TEXTE EXTRAIT:
Avec Memmi, contre l’oubli,
Hommage à Albert Memmi, dont le courageux « Portrait du décolonisé » est passé sous silence au Sud.
Albert Memmi est mort. Et avec lui un style particulier, un extraordinaire exercice de la lucidité, une mémoire du Maghreb, de la France, de la judaïté maghrébine. À la perte, certains ajoutèrent cependant l’hommage biaisé. Toute une semaine, pour le chroniqueur, à lire ce qu’on pensait de cet homme et de ses engagements, rappelant qu’il avait été le peintre véritable du colonisé et du colonisateur, creusant jusqu’à la douleur les apparences de son époque et les malheurs d’un siècle mal soldé. Mais de Memmi, on ne retint, sur sa tombe fraîche, que ce qui arrange souvent des certitudes (et c’est un droit, mais un droit biaisé) et plaide pour une nostalgie de militants inaptes au présent. Ses écrits furent convoqués pour refaire des procès, rappeler une culpabilité et plaider un recours en cassation pour un tribunal universel de l’Occident.
Ce qui choquera, c’est la pratique décomplexée de l’hommage sélectif. De l’immense courage de cet homme, beaucoup ont voulu expurger sa bibliographie de ses textes les plus récents. Là où, conséquent et admirable, il continua à dessiner l’autre portrait postdécolonisation, les impasses du « Sud », les compromissions des élites locales, et leurs lâchetés. Son Portrait du décolonisé arabo-musulman et de quelques autres a été presque passé sous silence. Mal accueilli à sa parution en 2004, «oublié» à la mort de l’auteur. « Rarement j’ai eu aussi peu envie d’écrire un livre, à cause du sentiment pénible que mon propos risquait d’être inaudible ou perverti », lance-t-il dans sa présentation. Ajoutant qu’il « était urgent que les ex-colonisés entendent une autre voix que celles de leur faux amis ». Et il avait encore raison.

EXERCICES PROPOSÉS:
**A)** Répondez à ces questions sur le texte consacré à Albert Memmi.
(i) Selon le texte, de qui Memmi avait-il été le peintre véritable ?
(ii) En quelle année le Portrait du décolonisé arabo-musulman et de quelques autres a-t-il paru ?
(iii) D'après sa présentation citée dans le texte, quel sentiment pénible Memmi éprouvait-il en écrivant ce livre ?
**B)** Poursuivez le texte consacré à Albert Memmi après sa dernière phrase.

LISTE DES DONNÉES:
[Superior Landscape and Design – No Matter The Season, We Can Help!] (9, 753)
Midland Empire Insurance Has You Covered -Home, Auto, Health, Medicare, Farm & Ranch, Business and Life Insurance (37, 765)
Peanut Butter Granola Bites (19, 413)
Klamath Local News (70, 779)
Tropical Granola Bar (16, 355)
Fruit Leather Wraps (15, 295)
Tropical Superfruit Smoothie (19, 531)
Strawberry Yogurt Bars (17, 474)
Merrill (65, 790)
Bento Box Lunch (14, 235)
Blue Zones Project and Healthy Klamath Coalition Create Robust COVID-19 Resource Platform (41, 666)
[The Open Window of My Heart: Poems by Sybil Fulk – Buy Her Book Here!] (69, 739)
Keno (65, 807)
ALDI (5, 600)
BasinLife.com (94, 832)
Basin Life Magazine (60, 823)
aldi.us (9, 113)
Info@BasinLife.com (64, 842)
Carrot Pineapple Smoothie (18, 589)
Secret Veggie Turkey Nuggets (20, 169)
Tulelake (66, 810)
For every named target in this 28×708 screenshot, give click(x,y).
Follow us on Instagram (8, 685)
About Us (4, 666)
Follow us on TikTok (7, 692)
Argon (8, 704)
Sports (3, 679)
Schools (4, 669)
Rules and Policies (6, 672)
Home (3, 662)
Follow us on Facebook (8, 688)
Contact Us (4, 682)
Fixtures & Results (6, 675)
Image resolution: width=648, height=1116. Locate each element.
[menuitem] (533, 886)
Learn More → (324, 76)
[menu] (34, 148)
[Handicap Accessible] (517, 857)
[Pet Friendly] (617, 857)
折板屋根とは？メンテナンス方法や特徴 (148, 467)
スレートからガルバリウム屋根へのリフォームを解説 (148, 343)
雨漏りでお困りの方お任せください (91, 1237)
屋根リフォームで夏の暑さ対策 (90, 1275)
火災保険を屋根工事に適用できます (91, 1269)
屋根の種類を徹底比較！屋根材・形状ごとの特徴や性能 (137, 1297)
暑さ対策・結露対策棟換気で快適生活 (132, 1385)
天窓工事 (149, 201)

RÉPONSES AUX EXERCICES:
**A)**
(i) Du colonisé et du colonisateur.
(ii) En 2004.
(iii) Le sentiment que son propos risquait d'être inaudible ou perverti.

**B)**
Quand on vient au monde dans le Sud, longtemps après les indépendances, on lit cet ouvrage comme une consolation mais aussi comme un encouragement. À quoi ? À l’exercice et au droit de lucidité sur soi et les siens. Le portrait des décolonisés plongés dans l’impasse et le narcissisme est dur, vrai, au scalpel du refus de compromissions affectives. On y retrouve l’archéologie des impostures commodes du « tout est la faute de la colonisation », le catalogue de nos alibis sociaux et politiques au « Sud », cette loi dure à vivre du double langage et de la censure communautaire, la collection de nos mythes et les portraits de nos gourous devenus égotistes et dictateurs. On comprend que l’ouvrage ait été oublié à l’inventaire comme à l’hommage. Car il est d’usage qu’une cosmogonie manichéenne, au « Sud », cultive à l’outrance l’idée d’un Occident coupable total et d’un « Sud » décolonisé mais éternellement victime dispensée. Le victimaire ne lira alors Memmi qu’à moitié. Et ne lui rendra hommage que selon ses besoins propres. Et c’est déjà la preuve de ce grand échec à sortir de cette vision et à assumer sa part du mort et du vivant. Comment allons-nous, en effet, avancer quand on ne peut même par reconnaître à Memmi son droit de regard entier et le lire comme un « ami » plutôt que de l’oublier (à moitié) comme un homme qui a bien commencé et qui aurait mal fini ?
« En rédigeant ce portrait du décolonisé, je crains de déplaire à tout le monde », écrivit-il déjà, ajoutant, audacieux, qu’il faut dénoncer la culpabilité postcoloniale démagogique autant que la complaisance avec soi-même du victimaire. « Aider les décolonisés, ce n’est pas seulement avoir pour eux quelque précautionneuse compassion, c’est se dire et leur dire la vérité, parce qu’on les considère comme dignes de l’entendre. » Il faut déjà un immense courage pour oser cette évidence et il faut de l’indifférence aux inquisitions pour défendre le discernement comme ultime clairvoyance. Le chroniqueur y voit ce qui gardera longtemps Memmi vivant. Et tôt ou tard, on lira les derniers écrits de Memmi dans la douleur qu’il faut pour prétendre enfin naître à la responsabilité. Sinon, ces fameuses indépendances seront notre Méduse qui fige nos périples dans la pierre.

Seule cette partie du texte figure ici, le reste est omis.